Rawlings also pointed out the city’s growth in the decades since and its dedication to building more transit infrastructure in the years to come.
Philadelphia Mayor Jim Kenney also was excited about the bid—and his city’s chances—when addressing the media this weekend. As with other cities, he pointed to the existing infrastructure, but also to the city's spirit and culture.
The mayor is currently hosting his city’s own micro-version of the World Cup, Philadelphia’s Unity Cup. An annual initiative that Kenney started in 2016, the Unity Cup is intended to unite the city’s neighborhoods and celebrate “diverse immigrant communities.”
“I love the World Cup—I love soccer, I love European soccer, American soccer,” Kenney said, according to the Philadelphia Inquirer. “It’s terrific for us as a city to continue creating relationships and building relationships with foreign countries and cities.”
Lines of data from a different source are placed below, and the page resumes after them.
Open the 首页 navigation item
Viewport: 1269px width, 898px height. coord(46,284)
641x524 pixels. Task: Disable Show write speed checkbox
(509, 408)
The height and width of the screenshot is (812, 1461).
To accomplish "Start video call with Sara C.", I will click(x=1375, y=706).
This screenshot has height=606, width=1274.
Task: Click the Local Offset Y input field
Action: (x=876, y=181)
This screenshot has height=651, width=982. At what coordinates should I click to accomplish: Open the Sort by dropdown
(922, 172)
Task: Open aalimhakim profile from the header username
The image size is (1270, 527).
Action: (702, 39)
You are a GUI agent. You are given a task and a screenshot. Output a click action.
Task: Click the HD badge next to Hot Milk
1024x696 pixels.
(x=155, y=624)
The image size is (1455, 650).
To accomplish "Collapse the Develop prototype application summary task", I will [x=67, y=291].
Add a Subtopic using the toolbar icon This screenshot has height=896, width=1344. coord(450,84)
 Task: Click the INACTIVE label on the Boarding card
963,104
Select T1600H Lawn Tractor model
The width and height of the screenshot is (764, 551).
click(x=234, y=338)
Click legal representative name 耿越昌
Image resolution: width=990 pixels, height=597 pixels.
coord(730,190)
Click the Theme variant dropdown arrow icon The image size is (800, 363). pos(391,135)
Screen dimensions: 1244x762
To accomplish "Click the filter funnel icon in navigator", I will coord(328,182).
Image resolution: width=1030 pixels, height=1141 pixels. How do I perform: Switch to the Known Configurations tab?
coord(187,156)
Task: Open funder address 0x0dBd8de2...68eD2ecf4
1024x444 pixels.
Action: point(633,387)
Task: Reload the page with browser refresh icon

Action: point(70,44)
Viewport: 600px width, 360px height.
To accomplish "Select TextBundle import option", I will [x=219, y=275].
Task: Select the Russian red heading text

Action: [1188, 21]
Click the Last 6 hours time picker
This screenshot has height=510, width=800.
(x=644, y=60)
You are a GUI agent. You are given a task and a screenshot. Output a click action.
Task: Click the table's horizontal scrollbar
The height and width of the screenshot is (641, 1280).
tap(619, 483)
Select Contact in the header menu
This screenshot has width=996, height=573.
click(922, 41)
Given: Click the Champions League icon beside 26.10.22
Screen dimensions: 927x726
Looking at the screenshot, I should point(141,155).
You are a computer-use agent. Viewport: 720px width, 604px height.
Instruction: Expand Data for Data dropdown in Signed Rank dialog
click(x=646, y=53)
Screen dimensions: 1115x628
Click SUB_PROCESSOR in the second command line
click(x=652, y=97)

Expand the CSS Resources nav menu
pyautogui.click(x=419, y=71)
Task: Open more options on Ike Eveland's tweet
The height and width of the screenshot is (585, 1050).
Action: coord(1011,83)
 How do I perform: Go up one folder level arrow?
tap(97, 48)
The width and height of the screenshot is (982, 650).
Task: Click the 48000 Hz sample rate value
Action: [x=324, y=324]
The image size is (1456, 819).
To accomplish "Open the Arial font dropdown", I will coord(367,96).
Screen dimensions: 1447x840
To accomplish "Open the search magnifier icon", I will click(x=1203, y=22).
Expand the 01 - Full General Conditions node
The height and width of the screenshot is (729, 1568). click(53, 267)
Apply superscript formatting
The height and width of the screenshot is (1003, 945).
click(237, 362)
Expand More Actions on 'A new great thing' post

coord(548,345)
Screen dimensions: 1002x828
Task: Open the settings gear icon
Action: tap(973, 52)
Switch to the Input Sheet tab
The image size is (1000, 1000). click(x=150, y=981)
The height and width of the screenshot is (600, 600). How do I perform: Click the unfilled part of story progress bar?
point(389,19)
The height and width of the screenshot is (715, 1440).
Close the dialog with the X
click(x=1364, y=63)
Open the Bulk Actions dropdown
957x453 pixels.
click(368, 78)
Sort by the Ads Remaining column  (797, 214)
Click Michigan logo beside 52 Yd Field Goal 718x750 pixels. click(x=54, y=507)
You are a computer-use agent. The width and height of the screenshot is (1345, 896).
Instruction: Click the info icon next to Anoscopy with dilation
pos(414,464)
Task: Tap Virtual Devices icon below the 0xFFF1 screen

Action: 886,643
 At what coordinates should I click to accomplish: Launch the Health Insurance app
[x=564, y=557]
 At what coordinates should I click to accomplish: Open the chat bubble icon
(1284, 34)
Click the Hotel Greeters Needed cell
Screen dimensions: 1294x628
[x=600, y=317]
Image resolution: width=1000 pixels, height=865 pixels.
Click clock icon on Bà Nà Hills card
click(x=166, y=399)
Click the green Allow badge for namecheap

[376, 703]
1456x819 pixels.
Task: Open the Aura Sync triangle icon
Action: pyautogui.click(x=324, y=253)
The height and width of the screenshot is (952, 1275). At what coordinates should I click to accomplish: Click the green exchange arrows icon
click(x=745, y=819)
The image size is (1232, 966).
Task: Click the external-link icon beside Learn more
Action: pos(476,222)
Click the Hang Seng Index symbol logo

Our nation’s capital region is seen as almost a lock to be a host. Washington, DC Deputy Mayor Brian Kenner, whose suburban neighbor FedEx Field is a finalist to be a venue, told Route Fifty that the city is used to hosting large gatherings and unique events on a regular basis. Kenner pointed to the city hosting everything from inaugurations every four years to the Major League Baseball All-Star Game next month and the recent Stanley Cup Finals. In addition to the bars and restaurants he hopes international football fans will be frequenting, he also pointed to their 20,000 seat capacity Major League Soccer stadium slated to open next month, which could potentially serve as a training facility.
Kenner said he has yet to engage with FIFA or the Bid Committee on next steps since the unity bid’s success last week. They are, after all, he pointed out, in the middle of this year’s World Cup.
Mitch Herckis is Senior Editor and Director of Strategic Initiatives for Government Executive's Route Fifty. He is based in Washington, D.C.